Goal of the exercise> Change "Live Demo" to "Free Demo" in the items below and reproduce them with everything else unaltered.

[Start of Entries supplied]

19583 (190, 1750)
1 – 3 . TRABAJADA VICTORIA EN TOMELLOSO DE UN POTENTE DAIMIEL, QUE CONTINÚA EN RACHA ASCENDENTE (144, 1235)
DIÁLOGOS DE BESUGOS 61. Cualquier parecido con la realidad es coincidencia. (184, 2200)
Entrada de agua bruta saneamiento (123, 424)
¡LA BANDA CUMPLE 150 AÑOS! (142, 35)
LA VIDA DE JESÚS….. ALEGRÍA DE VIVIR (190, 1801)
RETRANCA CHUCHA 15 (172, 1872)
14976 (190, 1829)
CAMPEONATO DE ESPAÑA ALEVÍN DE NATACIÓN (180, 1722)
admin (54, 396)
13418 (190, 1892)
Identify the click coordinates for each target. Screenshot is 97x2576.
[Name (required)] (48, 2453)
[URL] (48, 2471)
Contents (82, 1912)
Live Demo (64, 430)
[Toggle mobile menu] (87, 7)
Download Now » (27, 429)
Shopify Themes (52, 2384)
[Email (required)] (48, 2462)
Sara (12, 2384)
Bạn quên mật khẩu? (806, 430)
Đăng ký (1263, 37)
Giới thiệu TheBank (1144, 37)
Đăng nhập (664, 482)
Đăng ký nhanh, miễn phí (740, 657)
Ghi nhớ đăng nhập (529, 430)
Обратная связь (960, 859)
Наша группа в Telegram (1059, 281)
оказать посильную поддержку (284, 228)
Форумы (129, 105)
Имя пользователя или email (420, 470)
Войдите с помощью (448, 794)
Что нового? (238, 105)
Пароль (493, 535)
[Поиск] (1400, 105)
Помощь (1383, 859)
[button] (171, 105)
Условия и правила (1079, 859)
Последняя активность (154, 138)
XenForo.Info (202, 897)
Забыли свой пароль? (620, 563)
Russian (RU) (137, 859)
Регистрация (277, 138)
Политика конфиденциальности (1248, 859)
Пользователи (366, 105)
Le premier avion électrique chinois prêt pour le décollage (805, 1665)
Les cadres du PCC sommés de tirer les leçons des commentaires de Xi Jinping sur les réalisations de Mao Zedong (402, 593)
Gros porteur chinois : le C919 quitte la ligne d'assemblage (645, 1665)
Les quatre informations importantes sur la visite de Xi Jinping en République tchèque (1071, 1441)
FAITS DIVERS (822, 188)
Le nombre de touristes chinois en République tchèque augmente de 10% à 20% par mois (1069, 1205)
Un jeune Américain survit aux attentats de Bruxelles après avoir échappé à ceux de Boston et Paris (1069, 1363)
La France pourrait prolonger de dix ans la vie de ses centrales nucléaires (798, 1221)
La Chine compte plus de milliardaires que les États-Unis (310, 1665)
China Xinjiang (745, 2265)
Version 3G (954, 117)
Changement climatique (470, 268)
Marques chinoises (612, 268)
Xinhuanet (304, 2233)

[End of Entries supplied]

Final result>
19583 (190, 1750)
1 – 3 . TRABAJADA VICTORIA EN TOMELLOSO DE UN POTENTE DAIMIEL, QUE CONTINÚA EN RACHA ASCENDENTE (144, 1235)
DIÁLOGOS DE BESUGOS 61. Cualquier parecido con la realidad es coincidencia. (184, 2200)
Entrada de agua bruta saneamiento (123, 424)
¡LA BANDA CUMPLE 150 AÑOS! (142, 35)
LA VIDA DE JESÚS….. ALEGRÍA DE VIVIR (190, 1801)
RETRANCA CHUCHA 15 (172, 1872)
14976 (190, 1829)
CAMPEONATO DE ESPAÑA ALEVÍN DE NATACIÓN (180, 1722)
admin (54, 396)
13418 (190, 1892)
Identify the click coordinates for each target. Screenshot is 97x2576.
[Name (required)] (48, 2453)
[URL] (48, 2471)
Contents (82, 1912)
Free Demo (64, 430)
[Toggle mobile menu] (87, 7)
Download Now » (27, 429)
Shopify Themes (52, 2384)
[Email (required)] (48, 2462)
Sara (12, 2384)
Bạn quên mật khẩu? (806, 430)
Đăng ký (1263, 37)
Giới thiệu TheBank (1144, 37)
Đăng nhập (664, 482)
Đăng ký nhanh, miễn phí (740, 657)
Ghi nhớ đăng nhập (529, 430)
Обратная связь (960, 859)
Наша группа в Telegram (1059, 281)
оказать посильную поддержку (284, 228)
Форумы (129, 105)
Имя пользователя или email (420, 470)
Войдите с помощью (448, 794)
Что нового? (238, 105)
Пароль (493, 535)
[Поиск] (1400, 105)
Помощь (1383, 859)
[button] (171, 105)
Условия и правила (1079, 859)
Последняя активность (154, 138)
XenForo.Info (202, 897)
Забыли свой пароль? (620, 563)
Russian (RU) (137, 859)
Регистрация (277, 138)
Политика конфиденциальности (1248, 859)
Пользователи (366, 105)
Le premier avion électrique chinois prêt pour le décollage (805, 1665)
Les cadres du PCC sommés de tirer les leçons des commentaires de Xi Jinping sur les réalisations de Mao Zedong (402, 593)
Gros porteur chinois : le C919 quitte la ligne d'assemblage (645, 1665)
Les quatre informations importantes sur la visite de Xi Jinping en République tchèque (1071, 1441)
FAITS DIVERS (822, 188)
Le nombre de touristes chinois en République tchèque augmente de 10% à 20% par mois (1069, 1205)
Un jeune Américain survit aux attentats de Bruxelles après avoir échappé à ceux de Boston et Paris (1069, 1363)
La France pourrait prolonger de dix ans la vie de ses centrales nucléaires (798, 1221)
La Chine compte plus de milliardaires que les États-Unis (310, 1665)
China Xinjiang (745, 2265)
Version 3G (954, 117)
Changement climatique (470, 268)
Marques chinoises (612, 268)
Xinhuanet (304, 2233)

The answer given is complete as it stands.